**Your objective**
Leave out the pictures, and copy exactly the lines from the line with "This screenshot has width=760, height=584." through the last line of the data below.

**Data supplied**
————————
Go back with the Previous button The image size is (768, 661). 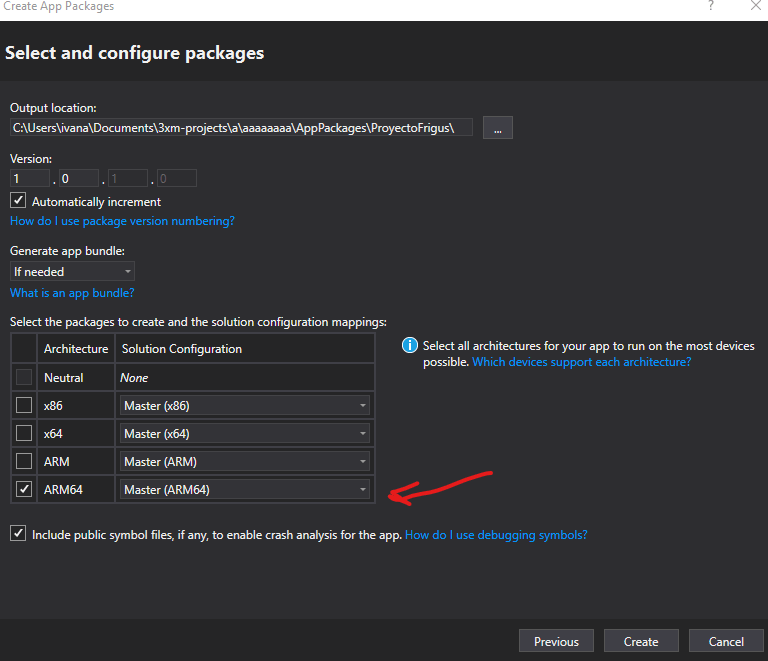[556, 641]
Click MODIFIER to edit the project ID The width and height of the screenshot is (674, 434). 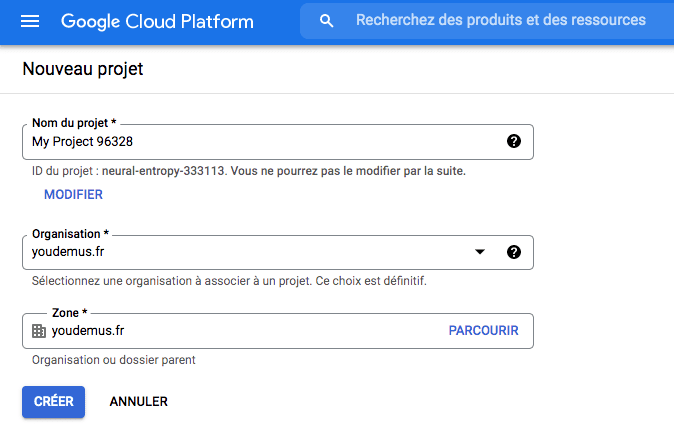(x=73, y=194)
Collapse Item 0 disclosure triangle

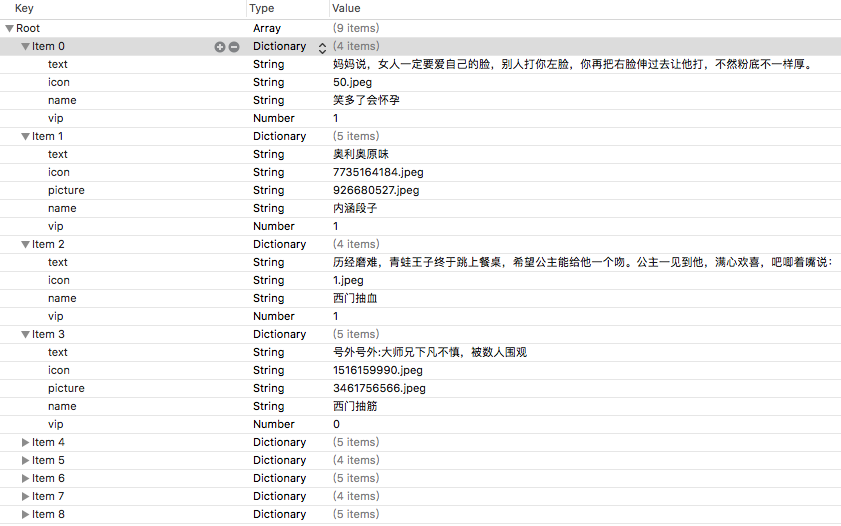(26, 47)
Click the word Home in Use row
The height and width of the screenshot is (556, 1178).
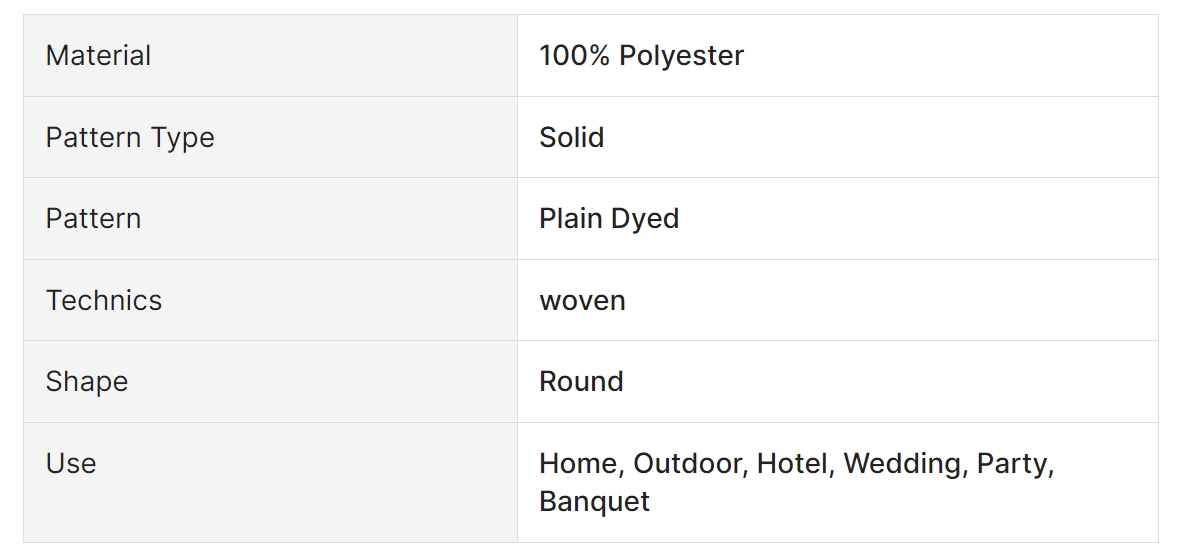(x=581, y=464)
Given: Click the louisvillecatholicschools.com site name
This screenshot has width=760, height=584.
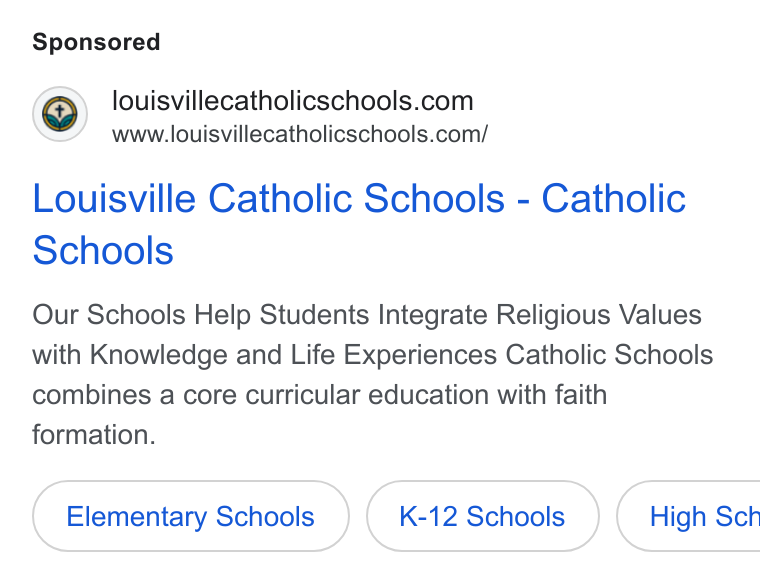Looking at the screenshot, I should [293, 101].
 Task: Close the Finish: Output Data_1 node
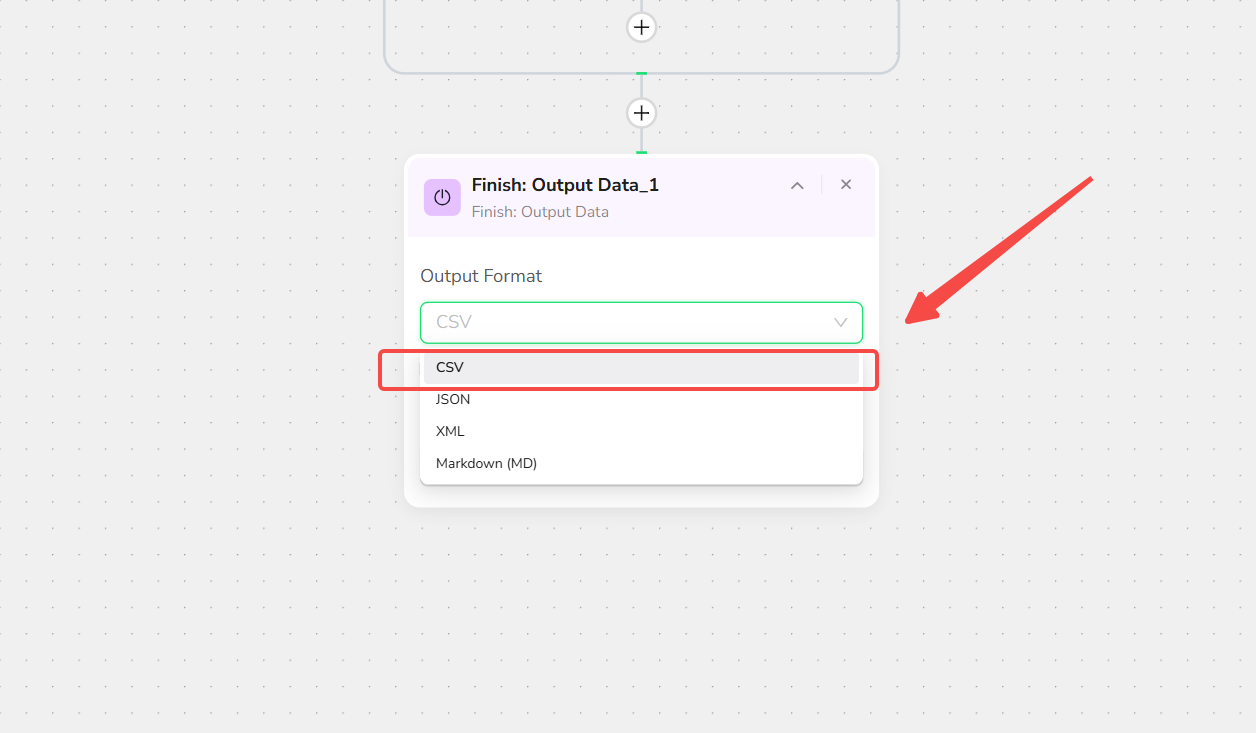click(846, 185)

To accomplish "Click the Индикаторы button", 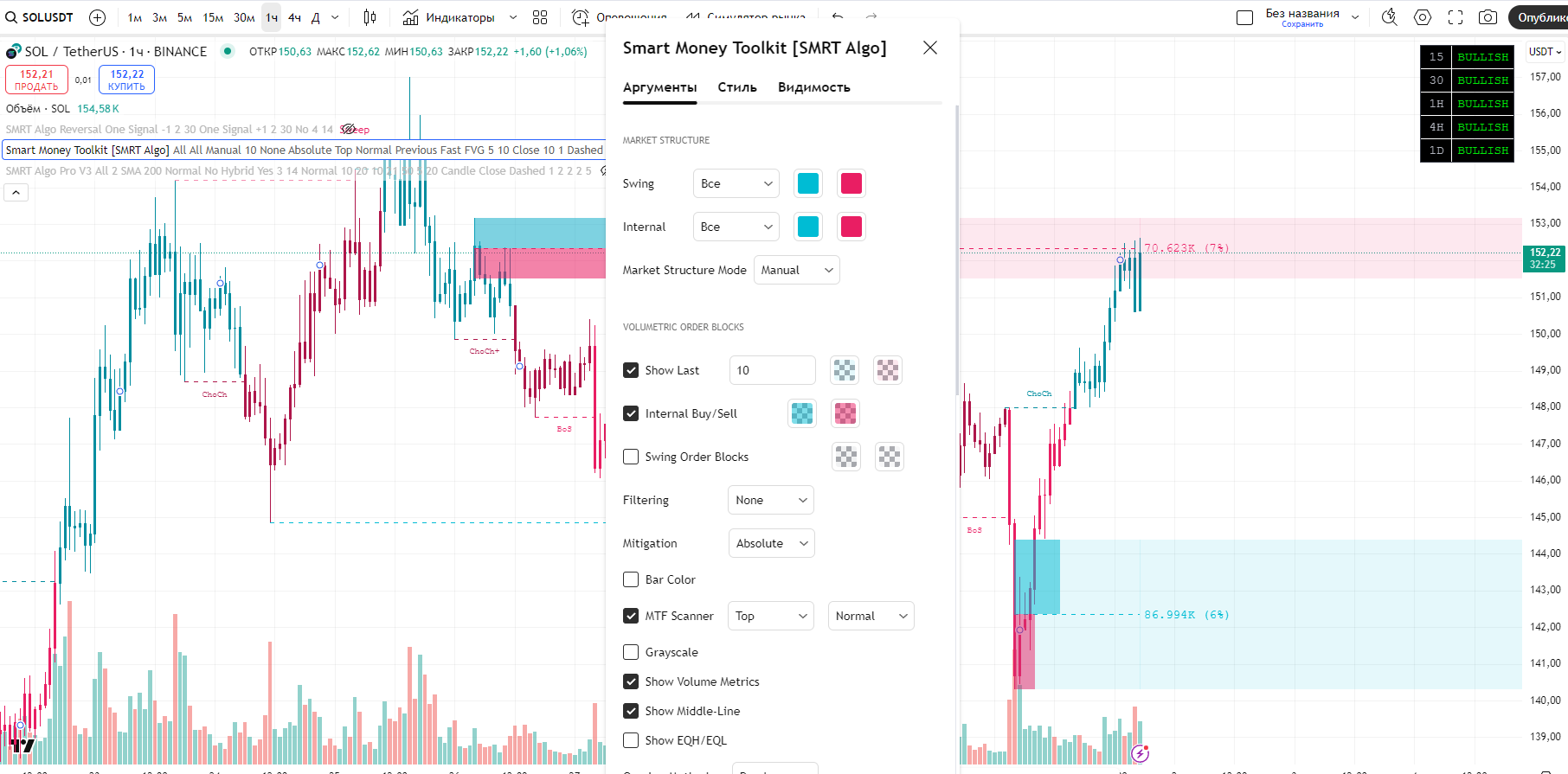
————————
**Output of the task**
This screenshot has width=760, height=584.
Looking at the screenshot, I should [293, 101].
 Task: Close the Finish: Output Data_1 node
click(846, 185)

To accomplish "Click the Индикаторы button", 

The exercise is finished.